By Gary Zimmerman, TechVision Research
In part 1 of this API economy blog series, we described how companies are becoming API-first companies in how they are addressing the emerging API economy and how API management is key to the success of those efforts. Another key to success is addressing resource access and data protection policy decisions across the assembled APIs.
To capitalize on the API economy, enterprises must implement technology with the following capabilities:
- Collect APIs into Services and Expose Them: We referenced Stripe and Twilio examples in the last post. Those services are really collections of APIs that those companies chose to expose externally. The Cloudentity Authorization Control Plane allows enterprises to define, expose, monetize, and protect their own services as part of an API-first strategy. In terms of protection, Cloudentity moves well beyond traditional access models.
- Deploy a Dynamic Authorization Model at Scale: It changes the protection model to focus on resources being requested rather than who is asking, which creates an adaptive security model. For example, rather than basing access decisions on who and what, you could expand the context to include factors such as where the request is coming from, when the request is being made, and why the resource is being requested.
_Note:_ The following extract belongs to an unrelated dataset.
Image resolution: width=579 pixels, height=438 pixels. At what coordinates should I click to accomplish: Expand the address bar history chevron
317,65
The policies can be individually contextualized for the applications and can be invoked thousands of times per second.
- Externalize Security and Data Protection Policy Management: The solution externalizes access and privacy management to a dedicated tool with an administrative console, so developers no longer need to spend their time making security policy changes, and instead a security analyst or even an end-user can make security / privacy policy changes as necessary.
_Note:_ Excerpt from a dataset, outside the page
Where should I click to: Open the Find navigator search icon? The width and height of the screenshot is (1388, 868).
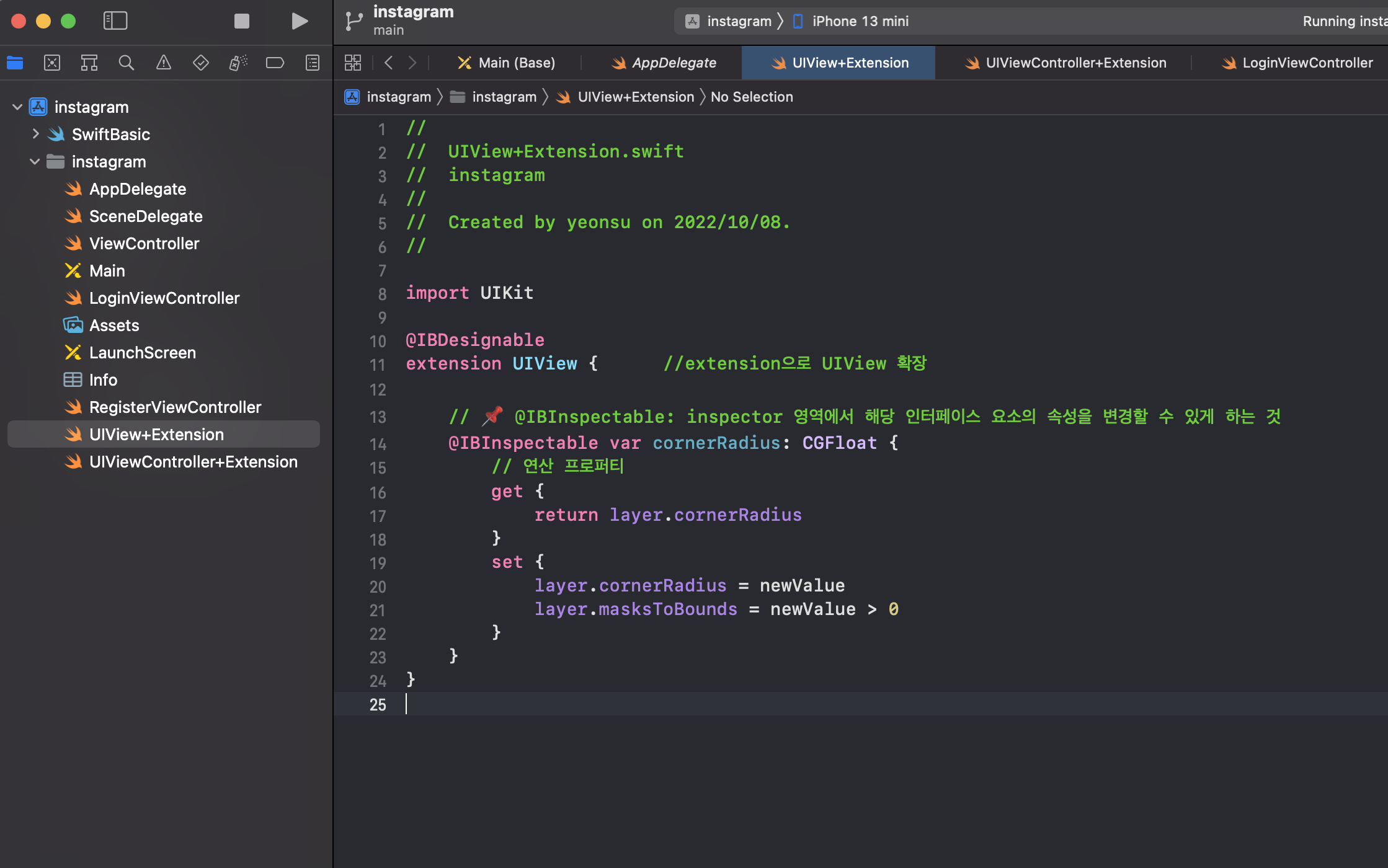127,63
- Allow Changes at Runtime: Because the application security / privacy checks are separated from the application code, an application’s resource access or data protection rules can be changed while the application is running. There is no need to refactor code to enforce a new security / privacy policy change. For example, if a customer’s shoe size suddenly becomes PII, the rules around keeping and sharing shoe size can be applied without opening the application code.
Cloudentity’s level of dynamic authorization enables policy to evolve in real time, speeds time to market, and ensures consistency across all environments.
At TechVision Research, we see the management and security of Application Programming Interfaces (APIs) as a core strategic competence supporting the evolution of the Digital Enterprise. Proper and consistent resource access and data protection are critical to delivering the API-first experience. Done right, API management and security are a part of a Pragmatic Zero Trust approach to risk management. In the next series of posts, we’ll further define Pragmatic Zero Trust and its impact on digital risk.